When the Cowboys signed defensive end Greg Hardy, the Cowboys knew what he’d been accused of doing. Even if they hadn’t seen the photos of its aftermath.
Now, the Cowboys have the visual evidence. But with pictures only of the natural consequences of a large, athletic man assaulting a smaller, weaker woman, it’s easy for the Cowboys to reiterate, as owner Jerry Jones did on Friday night, that the team gave Hardy a “second chance,” and that the photos of the injuries are simply part of the second chance Hardy received.
Without video of Hardy actually doing what the Cowboys, the NFL, and everyone else now know he did, the Cowboys can continue to take the position that it’s all part of Hardy’s second chance. But if TMZ were to publish on Saturday video evidence of the assault that we know occurred, Jones would change his tune in a heartbeat.
That’s precisely what the Ravens did once video emerged of what the Ravens knew Ray Rice had done to his then-fiancée. He’d knocked her out. We knew he’d knocked her out. We were capable of imagining what a pro athlete knocking out a woman looked like. But without video it was easy to embrace Rice, as the Ravens did on their website after he received a two-game suspension.
Once the video came out, the Ravens cut him (even though they’d known what he did), the league suspended him again (but lost on appeal), and Rice thereafter has been shunned by the NFL.

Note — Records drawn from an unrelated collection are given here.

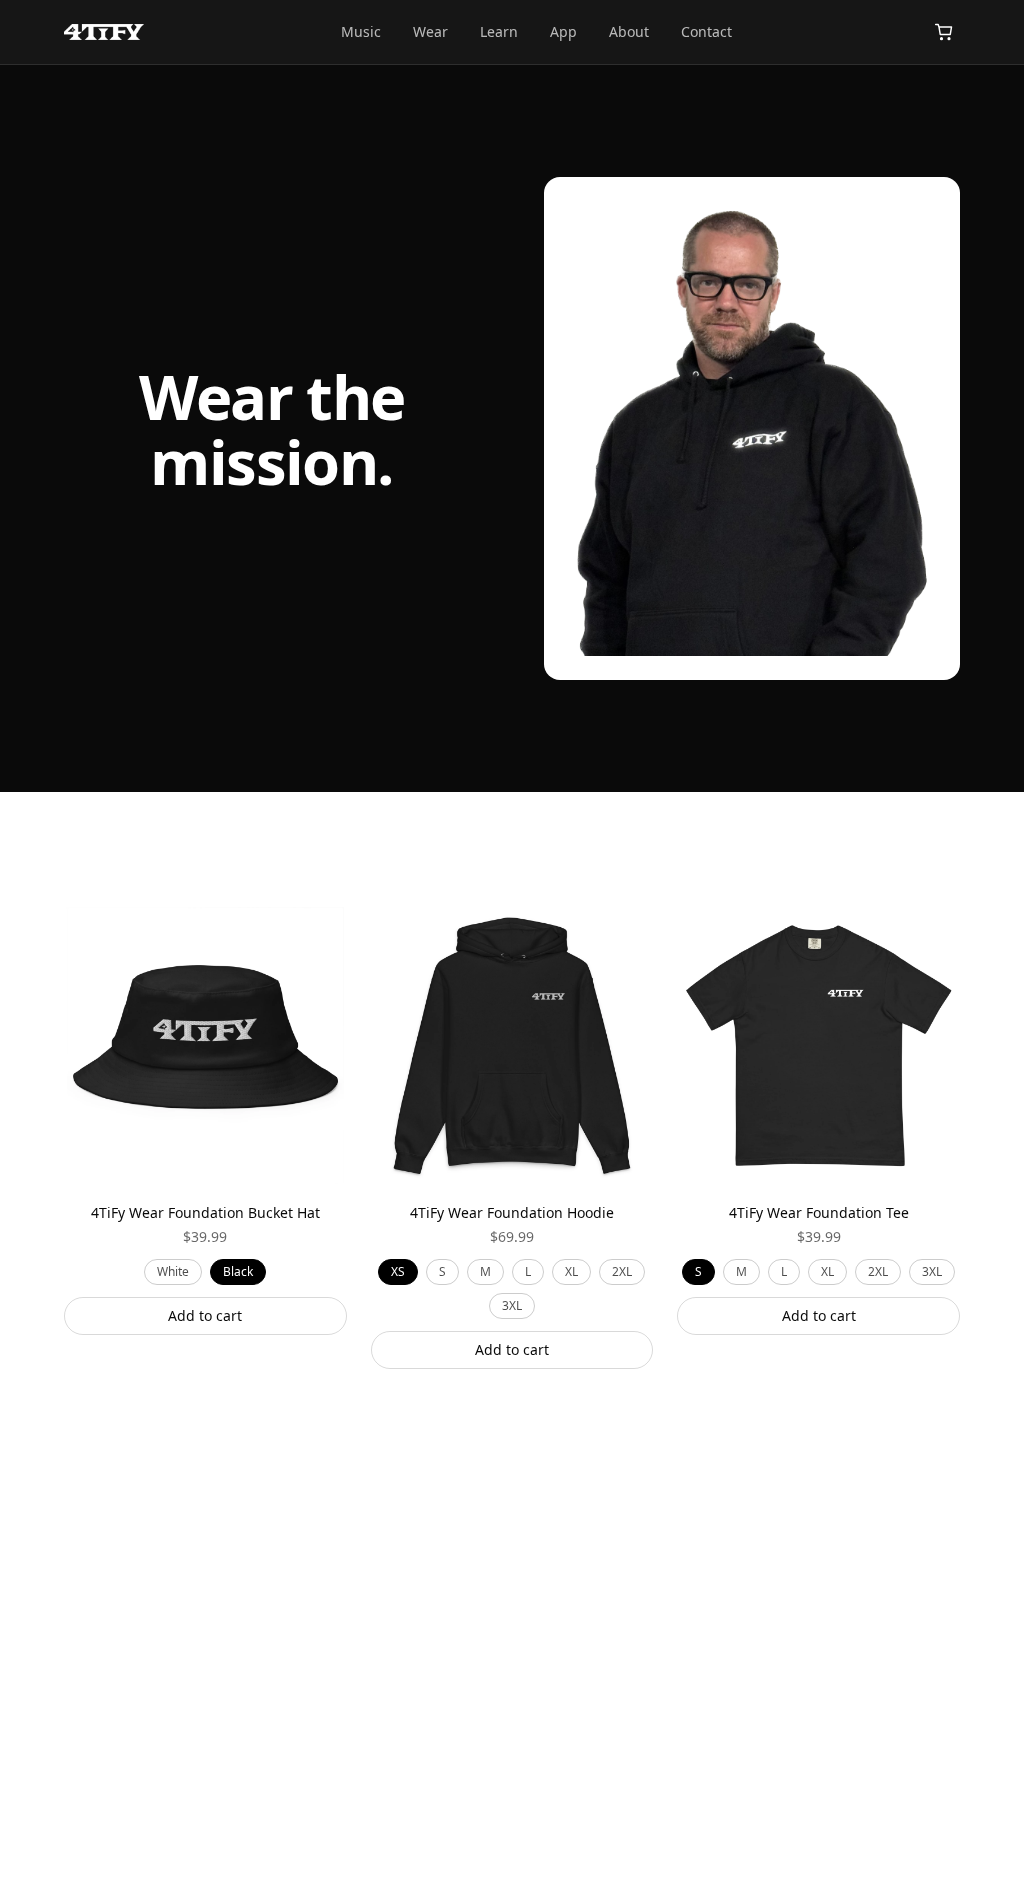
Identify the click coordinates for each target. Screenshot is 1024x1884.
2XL (622, 1271)
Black (238, 1271)
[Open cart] (944, 32)
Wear (430, 31)
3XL (512, 1305)
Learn (499, 31)
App (563, 31)
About (629, 31)
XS (398, 1271)
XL (571, 1271)
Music (361, 31)
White (173, 1271)
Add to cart (205, 1315)
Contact (706, 31)
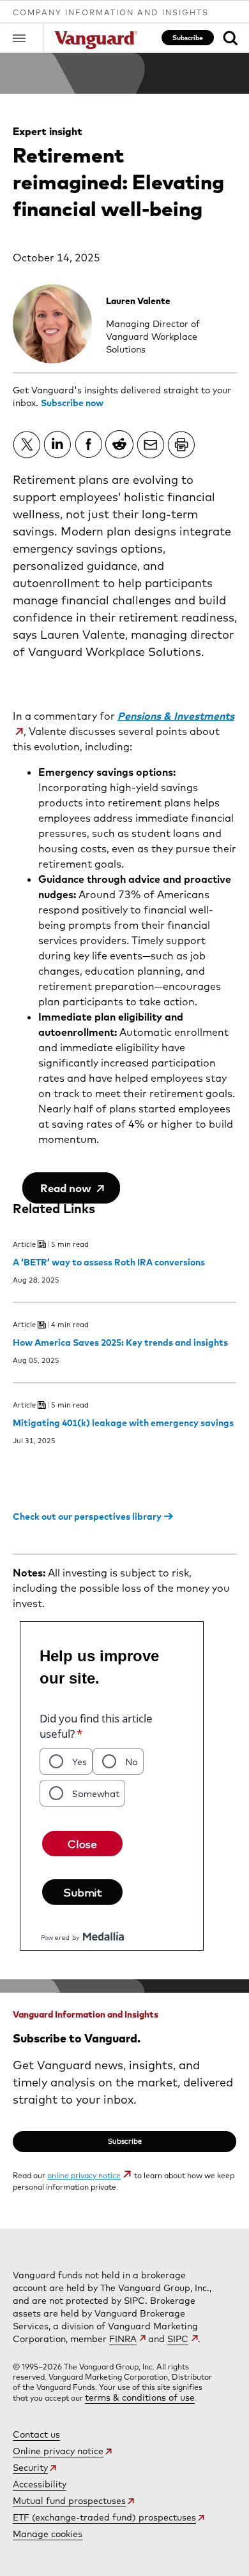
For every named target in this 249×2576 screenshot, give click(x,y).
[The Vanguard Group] (95, 40)
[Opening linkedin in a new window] (57, 444)
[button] (28, 38)
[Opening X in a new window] (27, 444)
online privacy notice (84, 2175)
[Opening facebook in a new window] (89, 444)
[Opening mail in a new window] (151, 444)
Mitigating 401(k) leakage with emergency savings (123, 1423)
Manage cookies (47, 2534)
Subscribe (187, 37)
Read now (67, 1188)
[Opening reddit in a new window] (119, 444)
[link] (230, 38)
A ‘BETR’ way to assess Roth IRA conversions (109, 1262)
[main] (124, 1141)
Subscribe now (72, 403)
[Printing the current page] (181, 444)
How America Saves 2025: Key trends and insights (120, 1342)
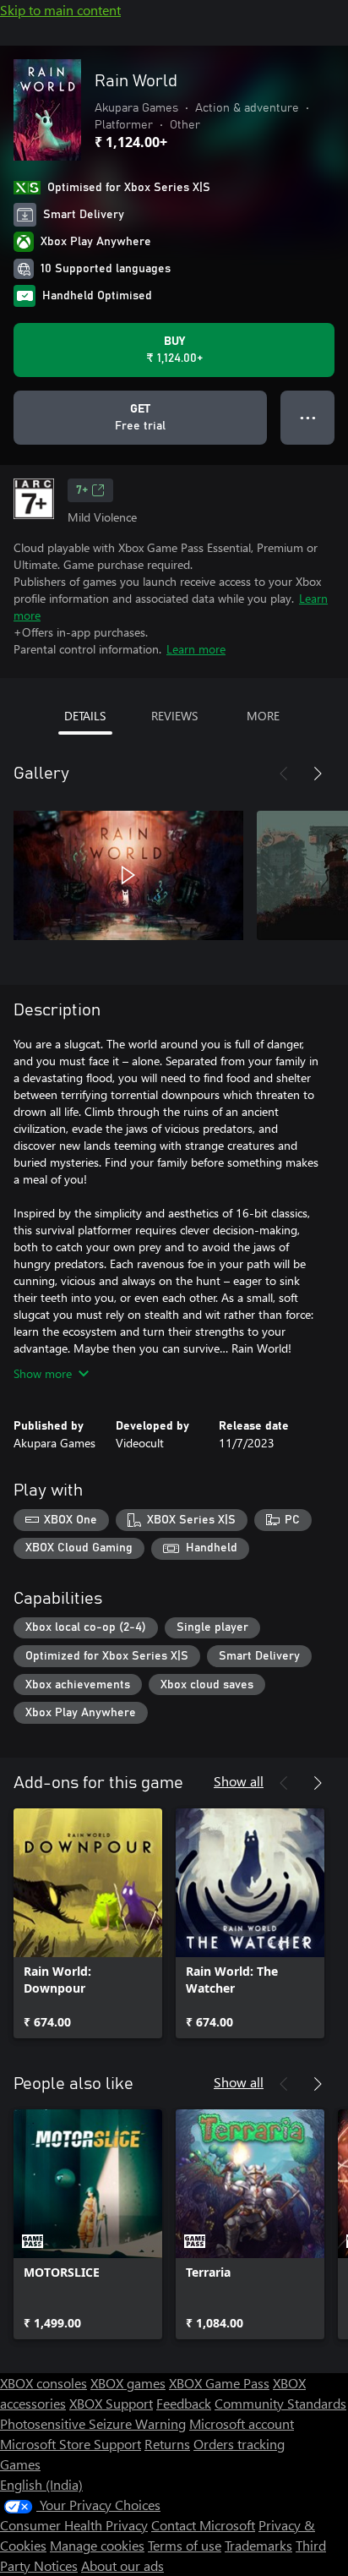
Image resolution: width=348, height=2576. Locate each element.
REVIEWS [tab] (174, 716)
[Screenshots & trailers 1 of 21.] (128, 875)
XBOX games (128, 2383)
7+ (82, 490)
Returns (167, 2444)
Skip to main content (60, 10)
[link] (88, 1923)
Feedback (183, 2403)
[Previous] (284, 773)
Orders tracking (239, 2444)
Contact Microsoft (203, 2525)
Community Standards (280, 2403)
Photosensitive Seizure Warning (93, 2423)
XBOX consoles (43, 2383)
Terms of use (184, 2545)
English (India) (41, 2484)
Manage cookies (97, 2545)
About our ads (122, 2565)
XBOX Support (111, 2403)
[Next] (317, 773)
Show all (239, 1781)
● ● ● (308, 417)
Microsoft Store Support (70, 2444)
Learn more (196, 649)
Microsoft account (241, 2423)
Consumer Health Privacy (74, 2525)
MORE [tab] (263, 716)
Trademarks (258, 2545)
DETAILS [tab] (85, 716)
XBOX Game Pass (219, 2383)
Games (20, 2464)
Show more (43, 1373)
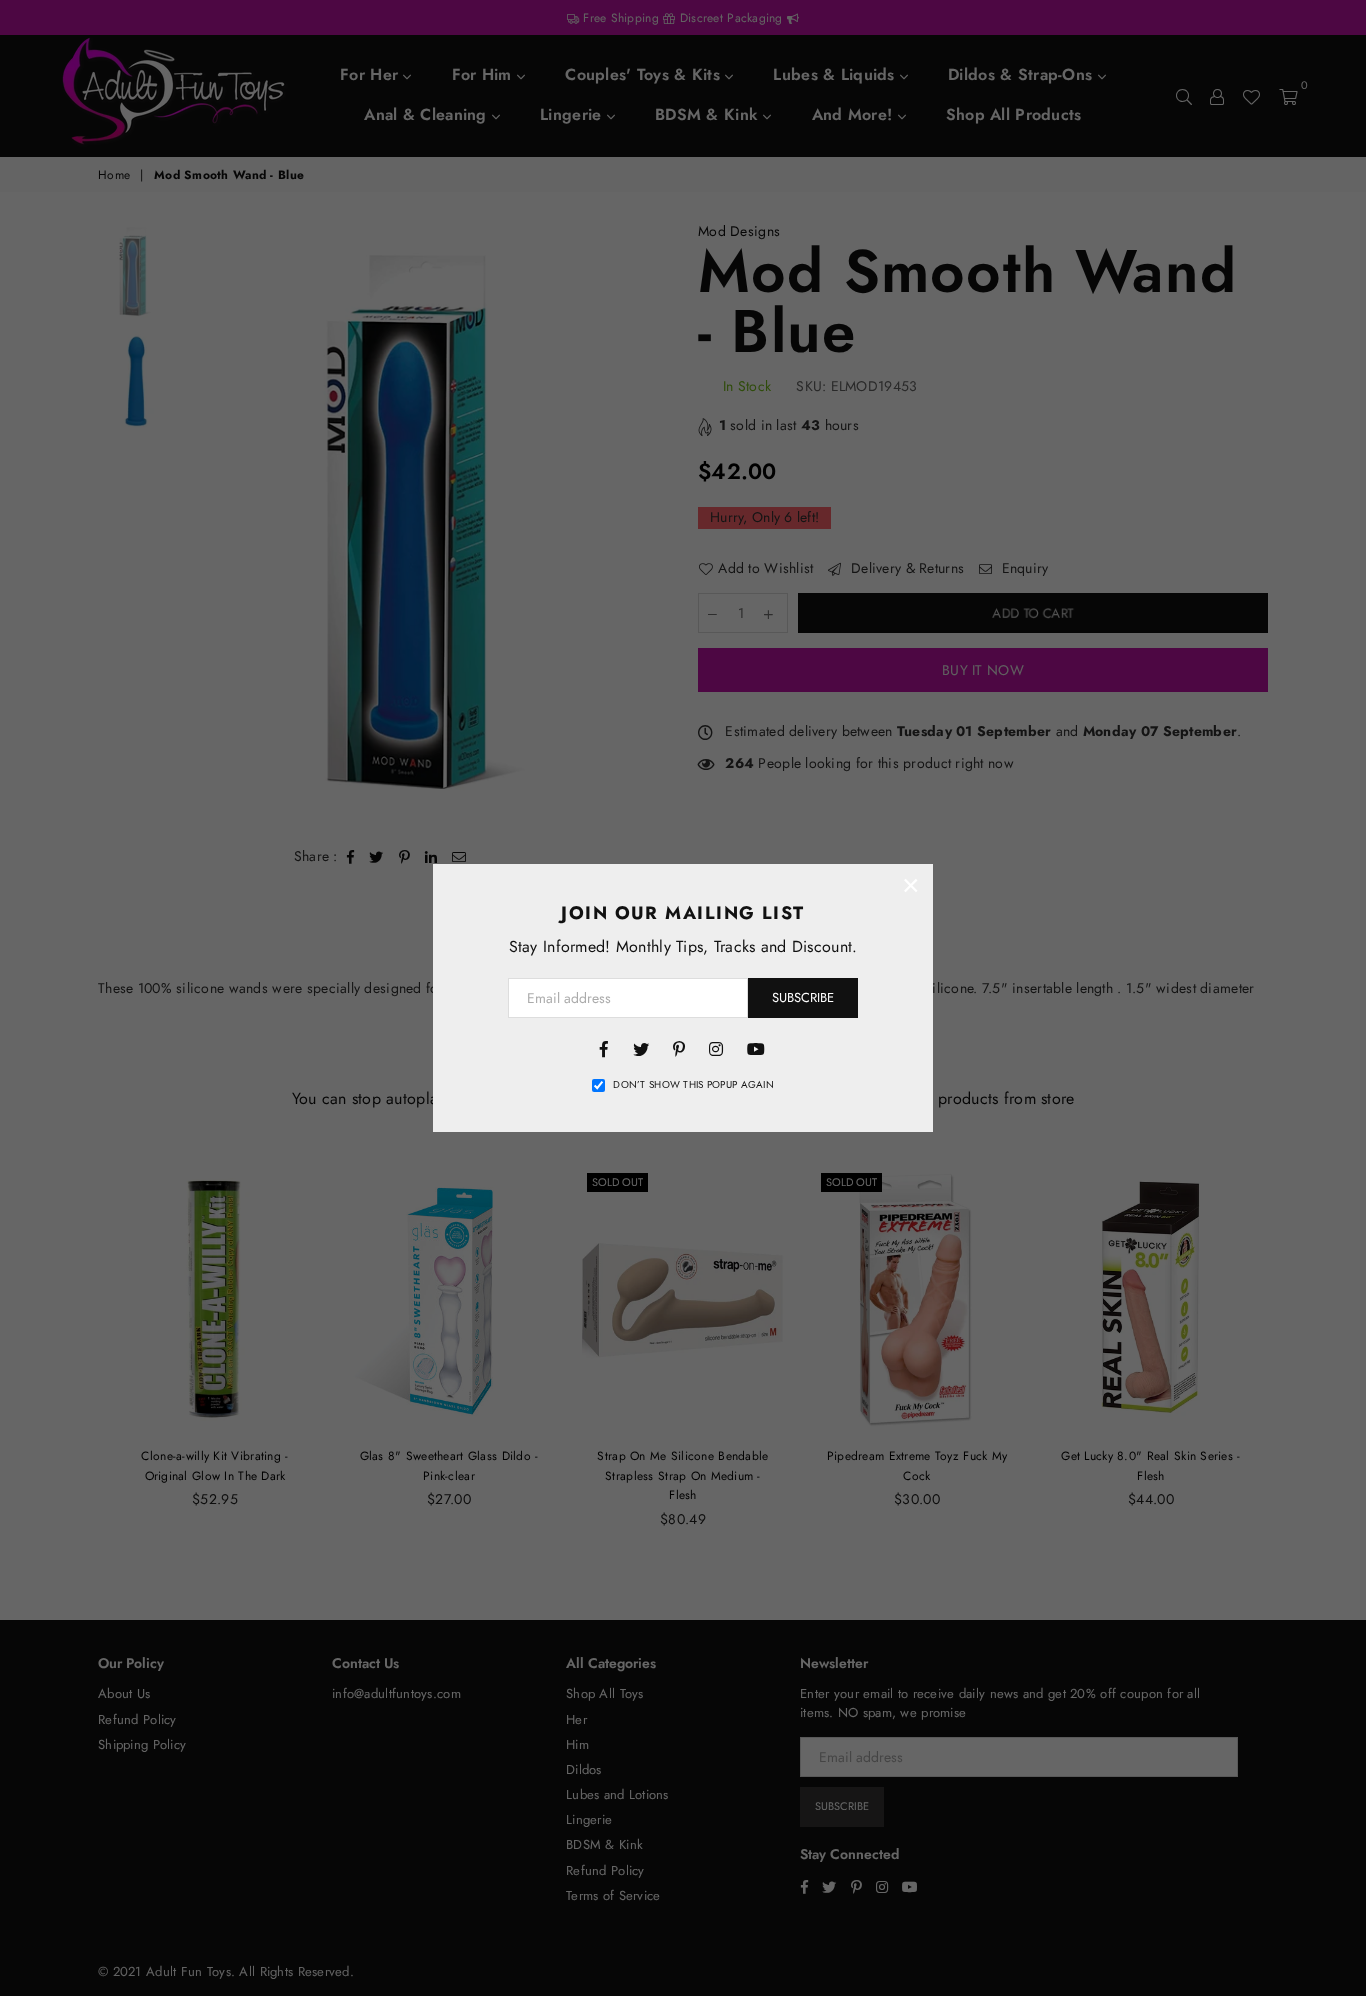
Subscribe (803, 997)
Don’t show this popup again (693, 1085)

In contrast, Adrian Peterson was embraced by the Vikings despite photographs of the injuries inflicted on his young son during a disciplinary session. With video of Peterson spanking a four-year-old boy until his skin broke and bled, the months of March through May wouldn’t have been about the Vikings persuading Peterson to give the team a second chance; Peterson would have been the one pleading for it.
Lack of video of the incident -- even of an incident that we know happened -- has become the key to obtaining a second chance. If, for example, there were video of Mike Vick drowning, electrocuting, and/or slamming to the ground dogs deemed unfit to fight other dogs, he never would have gotten a second chance with the Eagles or anyone else in 2009. Absent video, we know what he did but we don’t have to look at what he did, which allows the second chance to occur.
So Hardy still gets his second chance. If video were to emerge, the second chance would disappear.
But there isn’t and won’t be video, which makes it easier for the Cowboys to remain steadfast in their position to let him play. Even if they know what he did and are able to picture it. Without the actual pictures of it, they can get away with keeping him around.